The Koalas project makes data scientists more productive when interacting with big data, by implementing the pandas DataFrame API on top of Apache Spark. By unifying the two ecosystems with a familiar API, Koalas offers a seamless transition between small and large data.

**Goals of this notebook:**
* Demonstrate the similarities of the Koalas API with the pandas API
* Understand the differences in syntax for the same DataFrame operations in Koalas vs PySpark

[Koalas Docs](https://koalas.readthedocs.io/en/latest/index.html)

[Koalas Github](https://github.com/databricks/koalas)

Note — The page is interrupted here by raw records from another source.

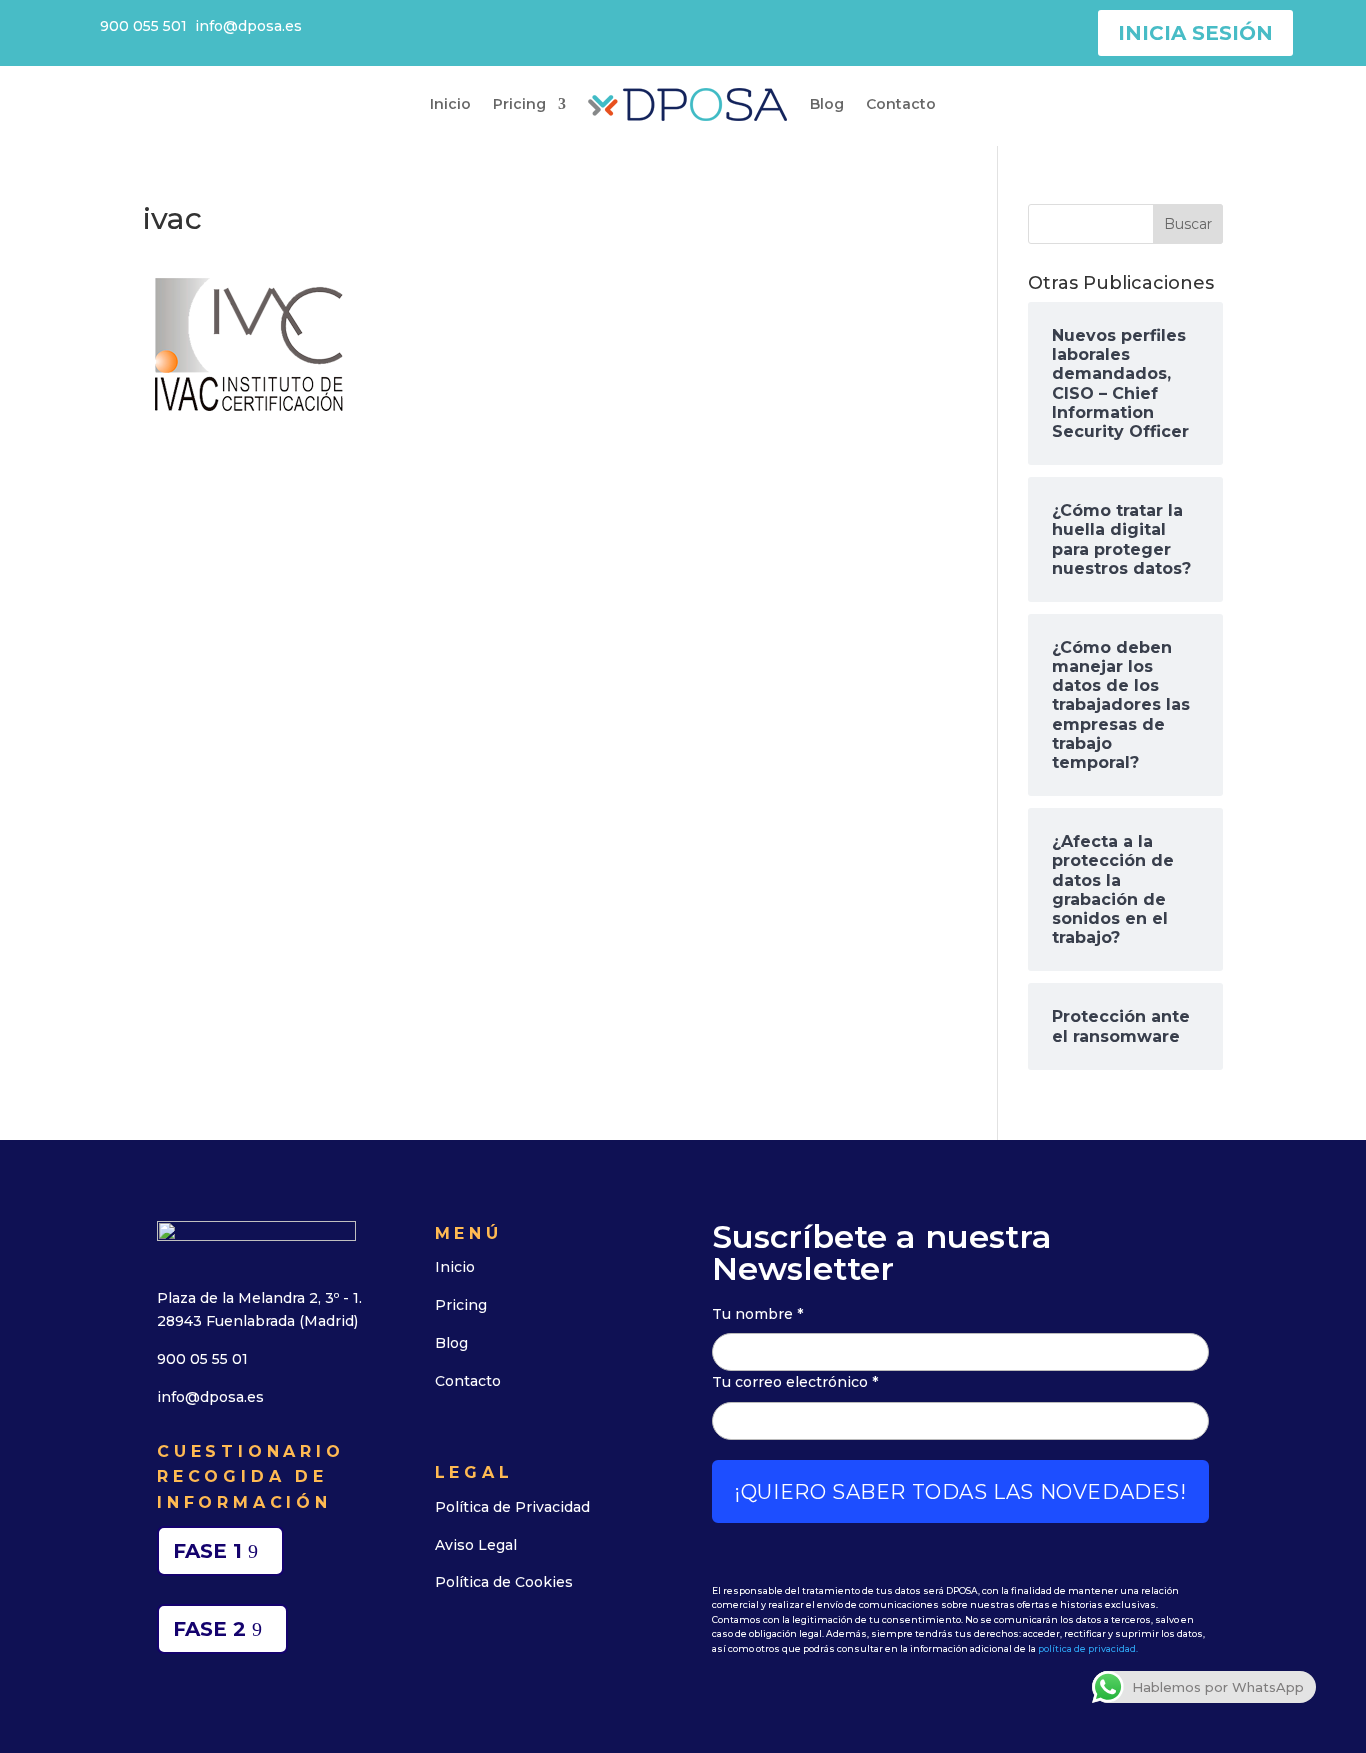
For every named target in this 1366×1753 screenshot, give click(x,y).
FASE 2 (209, 1629)
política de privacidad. (1088, 1648)
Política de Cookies (504, 1582)
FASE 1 (207, 1551)
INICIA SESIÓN (1195, 33)
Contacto (901, 104)
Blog (827, 104)
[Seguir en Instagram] (551, 1644)
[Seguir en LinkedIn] (455, 1644)
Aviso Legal (476, 1545)
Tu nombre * (757, 1314)
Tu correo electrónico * (795, 1382)
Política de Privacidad (512, 1507)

**NOTE**: You need to first install `koalas` (PyPI)

### Read in the dataset

* PySpark
* pandas
* Koalas

In [None]:
# PySpark
df = spark.read.parquet("/databricks-datasets/learning-spark-v2/sf-airbnb/sf-airbnb-clean.parquet")

In [None]:
# Pandas
import pandas as pd

pdDF = pd.read_parquet("/dbfs/databricks-datasets/learning-spark-v2/sf-airbnb/sf-airbnb-clean.parquet")
pdDF.head()

In [None]:
# Koalas
import databricks.koalas as ks

kdf = ks.read_parquet("/databricks-datasets/learning-spark-v2/sf-airbnb/sf-airbnb-clean.parquet")
kdf.head()

### Converting to Koalas DataFrame to/from Spark DataFrame

In [None]:
# Creating a Koalas DataFrame from PySpark DataFrame
kdf = ks.DataFrame(df)

In [None]:
# Alternative way of creating a Koalas DataFrame from PySpark DataFrame
kdf = df.to_koalas()

### Value Counts

In [None]:
# To get value counts of the different property types with PySpark
display(df.groupby("property_type").count().orderBy("count", ascending=False))

In [None]:
# Value counts in Koalas
kdf["property_type"].value_counts()

### Visualizations with Koalas DataFrames

In [None]:
kdf.plot(kind="hist", x="bedrooms", y="price", bins=200)

### SQL on Koalas DataFrames

In [None]:
ks.sql("select distinct(property_type) from {kdf}")